*PROVIDED DATA:*
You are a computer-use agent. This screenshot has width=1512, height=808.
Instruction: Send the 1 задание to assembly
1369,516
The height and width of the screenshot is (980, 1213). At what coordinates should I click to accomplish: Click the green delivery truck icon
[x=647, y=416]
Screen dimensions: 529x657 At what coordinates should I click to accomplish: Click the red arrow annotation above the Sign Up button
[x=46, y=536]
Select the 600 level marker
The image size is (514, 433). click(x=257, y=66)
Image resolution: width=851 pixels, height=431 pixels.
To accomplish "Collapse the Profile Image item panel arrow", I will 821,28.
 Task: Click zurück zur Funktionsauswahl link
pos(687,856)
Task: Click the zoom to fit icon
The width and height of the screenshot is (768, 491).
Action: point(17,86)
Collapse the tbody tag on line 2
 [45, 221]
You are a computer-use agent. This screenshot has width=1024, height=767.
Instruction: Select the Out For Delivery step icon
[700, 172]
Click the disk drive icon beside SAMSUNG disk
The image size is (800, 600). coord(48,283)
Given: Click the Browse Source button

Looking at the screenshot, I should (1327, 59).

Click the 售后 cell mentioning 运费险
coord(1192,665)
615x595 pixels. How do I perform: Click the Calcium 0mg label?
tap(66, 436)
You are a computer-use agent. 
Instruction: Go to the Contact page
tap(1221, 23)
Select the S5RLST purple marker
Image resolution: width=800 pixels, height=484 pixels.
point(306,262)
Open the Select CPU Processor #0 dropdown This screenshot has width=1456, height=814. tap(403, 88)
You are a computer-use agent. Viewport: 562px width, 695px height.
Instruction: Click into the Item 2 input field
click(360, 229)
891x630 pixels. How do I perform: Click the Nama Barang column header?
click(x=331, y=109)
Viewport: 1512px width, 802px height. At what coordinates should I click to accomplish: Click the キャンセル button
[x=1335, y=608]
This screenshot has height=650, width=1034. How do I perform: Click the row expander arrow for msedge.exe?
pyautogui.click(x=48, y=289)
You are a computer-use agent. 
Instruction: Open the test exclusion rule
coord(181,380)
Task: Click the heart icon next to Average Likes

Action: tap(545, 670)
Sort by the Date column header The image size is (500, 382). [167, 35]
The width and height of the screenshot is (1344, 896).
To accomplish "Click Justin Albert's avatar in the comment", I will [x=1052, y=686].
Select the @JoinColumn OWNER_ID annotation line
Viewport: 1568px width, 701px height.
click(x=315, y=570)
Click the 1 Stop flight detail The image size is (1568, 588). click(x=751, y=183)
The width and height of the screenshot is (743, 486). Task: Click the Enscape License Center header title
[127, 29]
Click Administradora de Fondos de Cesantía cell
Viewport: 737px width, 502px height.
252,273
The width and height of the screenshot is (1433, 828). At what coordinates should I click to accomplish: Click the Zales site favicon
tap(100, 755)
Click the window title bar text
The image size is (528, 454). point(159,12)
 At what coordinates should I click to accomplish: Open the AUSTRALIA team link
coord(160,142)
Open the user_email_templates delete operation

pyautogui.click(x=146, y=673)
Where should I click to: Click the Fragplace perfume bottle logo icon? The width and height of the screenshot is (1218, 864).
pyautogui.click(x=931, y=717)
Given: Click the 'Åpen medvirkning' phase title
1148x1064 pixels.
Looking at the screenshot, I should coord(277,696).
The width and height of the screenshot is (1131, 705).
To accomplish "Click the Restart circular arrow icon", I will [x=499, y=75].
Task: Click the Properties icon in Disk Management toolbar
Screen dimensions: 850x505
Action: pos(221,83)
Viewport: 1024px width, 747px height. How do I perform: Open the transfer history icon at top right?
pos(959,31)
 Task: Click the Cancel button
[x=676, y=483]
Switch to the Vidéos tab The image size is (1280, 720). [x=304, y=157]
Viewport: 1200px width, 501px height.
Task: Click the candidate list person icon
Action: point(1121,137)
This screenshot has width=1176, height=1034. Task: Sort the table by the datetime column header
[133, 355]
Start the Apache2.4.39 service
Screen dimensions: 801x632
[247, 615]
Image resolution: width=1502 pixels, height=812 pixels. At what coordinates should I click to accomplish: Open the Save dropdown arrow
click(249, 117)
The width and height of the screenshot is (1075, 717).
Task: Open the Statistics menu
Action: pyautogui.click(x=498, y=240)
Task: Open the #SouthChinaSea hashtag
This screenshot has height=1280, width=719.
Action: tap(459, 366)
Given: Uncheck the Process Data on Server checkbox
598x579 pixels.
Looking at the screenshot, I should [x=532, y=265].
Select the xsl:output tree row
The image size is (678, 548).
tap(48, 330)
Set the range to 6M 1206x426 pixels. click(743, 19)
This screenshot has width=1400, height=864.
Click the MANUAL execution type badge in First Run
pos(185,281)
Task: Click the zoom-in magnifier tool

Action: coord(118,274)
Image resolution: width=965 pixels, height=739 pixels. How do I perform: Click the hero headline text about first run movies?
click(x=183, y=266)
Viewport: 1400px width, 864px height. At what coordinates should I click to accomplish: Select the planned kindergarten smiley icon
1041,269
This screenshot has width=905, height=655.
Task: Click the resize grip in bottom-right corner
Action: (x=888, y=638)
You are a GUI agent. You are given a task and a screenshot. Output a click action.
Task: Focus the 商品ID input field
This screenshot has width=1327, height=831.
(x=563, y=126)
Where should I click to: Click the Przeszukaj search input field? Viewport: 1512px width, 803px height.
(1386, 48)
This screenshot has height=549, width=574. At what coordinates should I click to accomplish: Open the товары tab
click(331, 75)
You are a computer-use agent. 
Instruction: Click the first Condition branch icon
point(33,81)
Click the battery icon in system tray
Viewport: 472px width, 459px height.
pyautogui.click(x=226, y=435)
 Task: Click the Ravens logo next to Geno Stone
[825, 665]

*EXERCISE REQUIREMENTS:*
The records above are to be returned exactly as they appear.

*ANSWER:*
You are a computer-use agent. This screenshot has width=1512, height=808.
Instruction: Send the 1 задание to assembly
1369,516
The height and width of the screenshot is (980, 1213). At what coordinates should I click to accomplish: Click the green delivery truck icon
[x=647, y=416]
Screen dimensions: 529x657 At what coordinates should I click to accomplish: Click the red arrow annotation above the Sign Up button
[x=46, y=536]
Select the 600 level marker
The image size is (514, 433). click(x=257, y=66)
Image resolution: width=851 pixels, height=431 pixels.
To accomplish "Collapse the Profile Image item panel arrow", I will 821,28.
 Task: Click zurück zur Funktionsauswahl link
pos(687,856)
Task: Click the zoom to fit icon
The width and height of the screenshot is (768, 491).
Action: point(17,86)
Collapse the tbody tag on line 2
 [45, 221]
You are a computer-use agent. This screenshot has width=1024, height=767.
Instruction: Select the Out For Delivery step icon
[700, 172]
Click the disk drive icon beside SAMSUNG disk
The image size is (800, 600). coord(48,283)
Given: Click the Browse Source button

Looking at the screenshot, I should (1327, 59).

Click the 售后 cell mentioning 运费险
coord(1192,665)
615x595 pixels. How do I perform: Click the Calcium 0mg label?
tap(66, 436)
You are a computer-use agent. 
Instruction: Go to the Contact page
tap(1221, 23)
Select the S5RLST purple marker
Image resolution: width=800 pixels, height=484 pixels.
point(306,262)
Open the Select CPU Processor #0 dropdown This screenshot has width=1456, height=814. tap(403, 88)
You are a computer-use agent. Viewport: 562px width, 695px height.
Instruction: Click into the Item 2 input field
click(360, 229)
891x630 pixels. How do I perform: Click the Nama Barang column header?
click(x=331, y=109)
Viewport: 1512px width, 802px height. At what coordinates should I click to accomplish: Click the キャンセル button
[x=1335, y=608]
This screenshot has height=650, width=1034. How do I perform: Click the row expander arrow for msedge.exe?
pyautogui.click(x=48, y=289)
You are a computer-use agent. 
Instruction: Open the test exclusion rule
coord(181,380)
Task: Click the heart icon next to Average Likes

Action: tap(545, 670)
Sort by the Date column header The image size is (500, 382). [167, 35]
The width and height of the screenshot is (1344, 896).
To accomplish "Click Justin Albert's avatar in the comment", I will [x=1052, y=686].
Select the @JoinColumn OWNER_ID annotation line
Viewport: 1568px width, 701px height.
click(x=315, y=570)
Click the 1 Stop flight detail The image size is (1568, 588). click(x=751, y=183)
The width and height of the screenshot is (743, 486). Task: Click the Enscape License Center header title
[127, 29]
Click Administradora de Fondos de Cesantía cell
Viewport: 737px width, 502px height.
252,273
The width and height of the screenshot is (1433, 828). At what coordinates should I click to accomplish: Click the Zales site favicon
tap(100, 755)
Click the window title bar text
The image size is (528, 454). point(159,12)
 At what coordinates should I click to accomplish: Open the AUSTRALIA team link
coord(160,142)
Open the user_email_templates delete operation

pyautogui.click(x=146, y=673)
Where should I click to: Click the Fragplace perfume bottle logo icon? The width and height of the screenshot is (1218, 864).
pyautogui.click(x=931, y=717)
Given: Click the 'Åpen medvirkning' phase title
1148x1064 pixels.
Looking at the screenshot, I should coord(277,696).
The width and height of the screenshot is (1131, 705).
To accomplish "Click the Restart circular arrow icon", I will [x=499, y=75].
Task: Click the Properties icon in Disk Management toolbar
Screen dimensions: 850x505
Action: pos(221,83)
Viewport: 1024px width, 747px height. How do I perform: Open the transfer history icon at top right?
pos(959,31)
 Task: Click the Cancel button
[x=676, y=483]
Switch to the Vidéos tab The image size is (1280, 720). [x=304, y=157]
Viewport: 1200px width, 501px height.
Task: Click the candidate list person icon
Action: point(1121,137)
This screenshot has width=1176, height=1034. Task: Sort the table by the datetime column header
[133, 355]
Start the Apache2.4.39 service
Screen dimensions: 801x632
[247, 615]
Image resolution: width=1502 pixels, height=812 pixels. At what coordinates should I click to accomplish: Open the Save dropdown arrow
click(249, 117)
The width and height of the screenshot is (1075, 717).
Task: Open the Statistics menu
Action: pyautogui.click(x=498, y=240)
Task: Open the #SouthChinaSea hashtag
This screenshot has height=1280, width=719.
Action: tap(459, 366)
Given: Uncheck the Process Data on Server checkbox
598x579 pixels.
Looking at the screenshot, I should [x=532, y=265].
Select the xsl:output tree row
The image size is (678, 548).
tap(48, 330)
Set the range to 6M 1206x426 pixels. click(743, 19)
This screenshot has width=1400, height=864.
Click the MANUAL execution type badge in First Run
pos(185,281)
Task: Click the zoom-in magnifier tool

Action: coord(118,274)
Image resolution: width=965 pixels, height=739 pixels. How do I perform: Click the hero headline text about first run movies?
click(x=183, y=266)
Viewport: 1400px width, 864px height. At what coordinates should I click to accomplish: Select the planned kindergarten smiley icon
1041,269
This screenshot has width=905, height=655.
Task: Click the resize grip in bottom-right corner
Action: (x=888, y=638)
You are a GUI agent. You are given a task and a screenshot. Output a click action.
Task: Focus the 商品ID input field
This screenshot has width=1327, height=831.
(x=563, y=126)
Where should I click to: Click the Przeszukaj search input field? Viewport: 1512px width, 803px height.
(1386, 48)
This screenshot has height=549, width=574. At what coordinates should I click to accomplish: Open the товары tab
click(331, 75)
You are a computer-use agent. 
Instruction: Click the first Condition branch icon
point(33,81)
Click the battery icon in system tray
Viewport: 472px width, 459px height.
pyautogui.click(x=226, y=435)
 Task: Click the Ravens logo next to Geno Stone
[825, 665]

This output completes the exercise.